Posted: June 16, 2012 in Media & Journalism, The Footie

This was how ITV’s commentator summed up 20, 000 singing Irish fans as the game against Spain drew to a close on Thursday evening (14 June). Though you will note that he didn’t even qualify his observation by saying “Irish fans” or “Ireland’s fans”; just “the Irish”.  I suspect that a lot of Irish people might dismiss this as harmless and not worth getting hot and bothered about. Sure we’re used to all these stereotypes in the British media by now, aren’t we? And aren’t we a very modern, forward-looking people who are generally viewed in very positive terms the world over? Why would we care about a minor wee slip by an ITV commentator running out of cliches?

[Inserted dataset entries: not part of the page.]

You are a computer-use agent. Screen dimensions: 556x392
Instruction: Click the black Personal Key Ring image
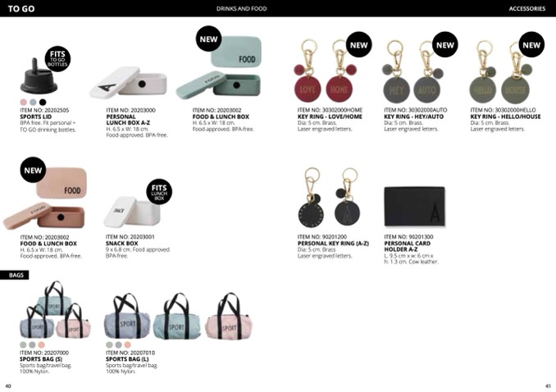pos(329,198)
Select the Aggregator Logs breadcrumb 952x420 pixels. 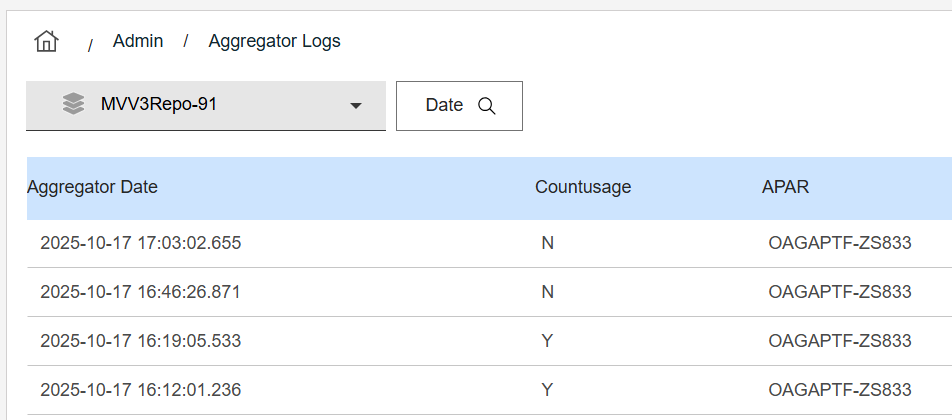(274, 41)
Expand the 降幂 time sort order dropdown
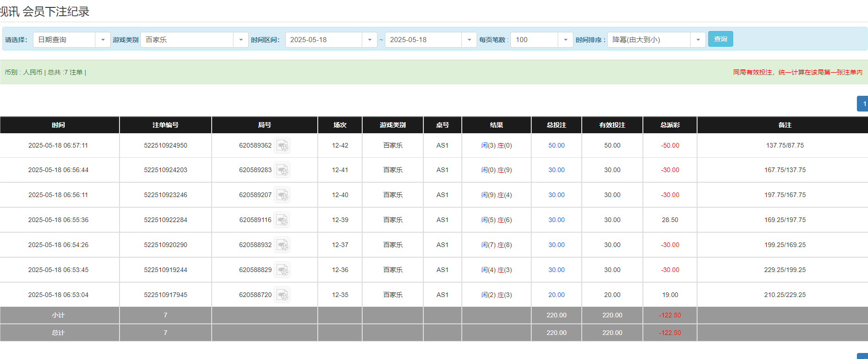This screenshot has width=868, height=359. coord(698,40)
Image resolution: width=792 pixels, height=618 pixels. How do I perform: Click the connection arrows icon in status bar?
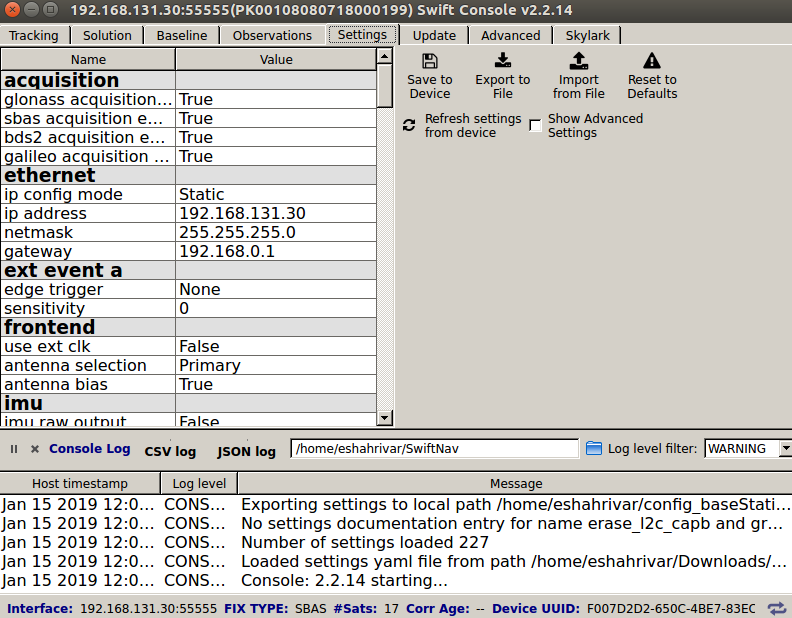[776, 608]
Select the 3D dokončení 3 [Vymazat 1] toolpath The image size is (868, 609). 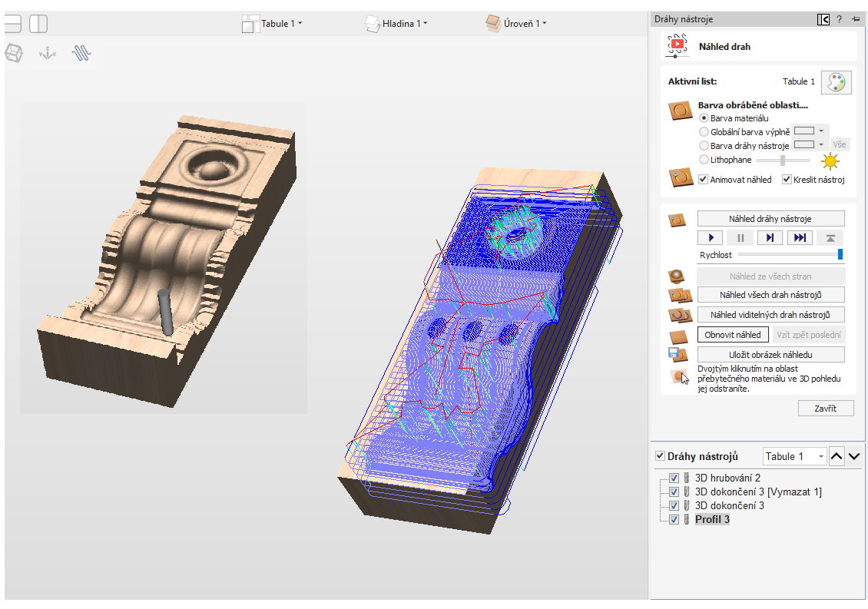tap(757, 492)
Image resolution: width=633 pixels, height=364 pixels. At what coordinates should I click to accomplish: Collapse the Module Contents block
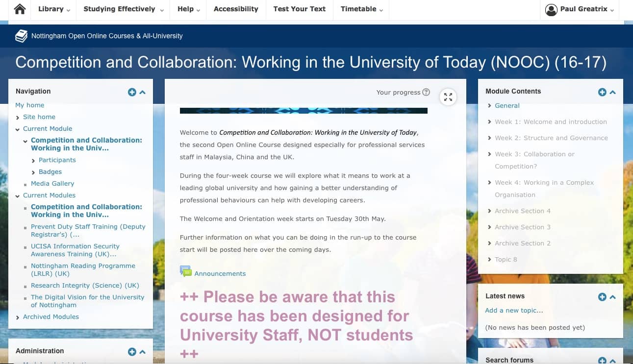(613, 92)
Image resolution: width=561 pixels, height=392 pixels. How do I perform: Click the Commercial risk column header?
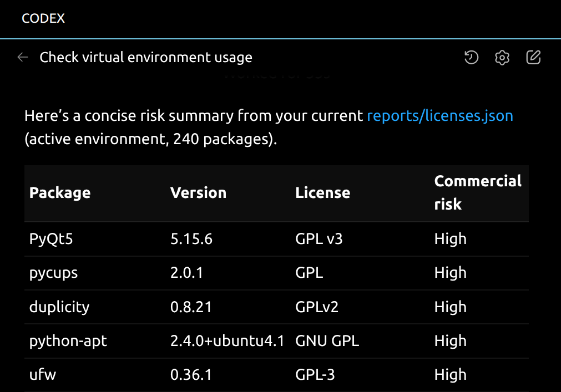[x=478, y=192]
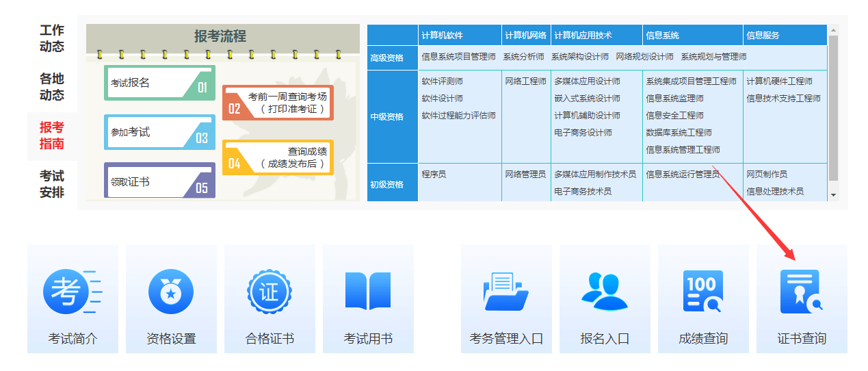This screenshot has height=371, width=868.
Task: Click the 报名入口 people icon
Action: click(605, 292)
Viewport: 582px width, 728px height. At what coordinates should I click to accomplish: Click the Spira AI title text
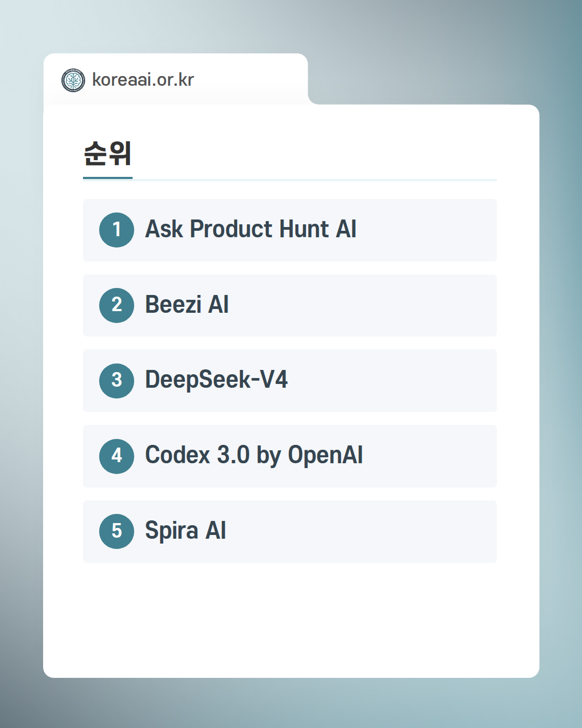click(x=185, y=531)
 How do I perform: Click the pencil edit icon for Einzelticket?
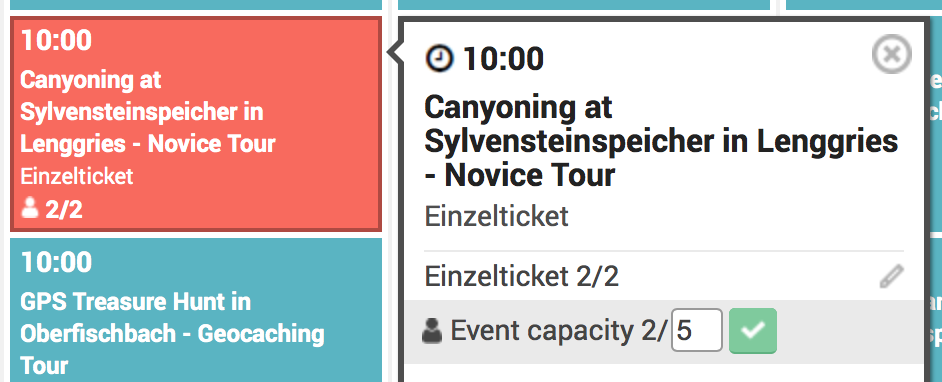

“They’re happy drunks, the Irish!” – ITV match commentator on Irish fans as Ireland v Spain draws to a sorry end.

But wait! If we think what he said is harmless, then just replace the word Irish with, say, “blacks” or “Asians” or “Aborigines” or “English”.  Would we think that to be harmless or trivial?  Somehow I don’t think so.

Racism isn’t just about defining a whole race or ethnic group in hateful or violent terms. It is also about defining a race/ethnic group as being genetically or culturally inferior in relation to one’s own race/ethnic group.  Indeed, the fact that the stereotype of over 4 million Irish people as drunks should pass without remark is in itself an object lesson of how and why racism works on an unconscious, ideological level and why so many of us give our consent to it by default, by not challenging it when it is explicitly expressed.

I am going to make a complaint to the UK’s broadcast regulator, OfCom, about this and though I am not terribly confident of getting any satisfaction, I’m always open to a pleasant surprise. Watch this space for an update!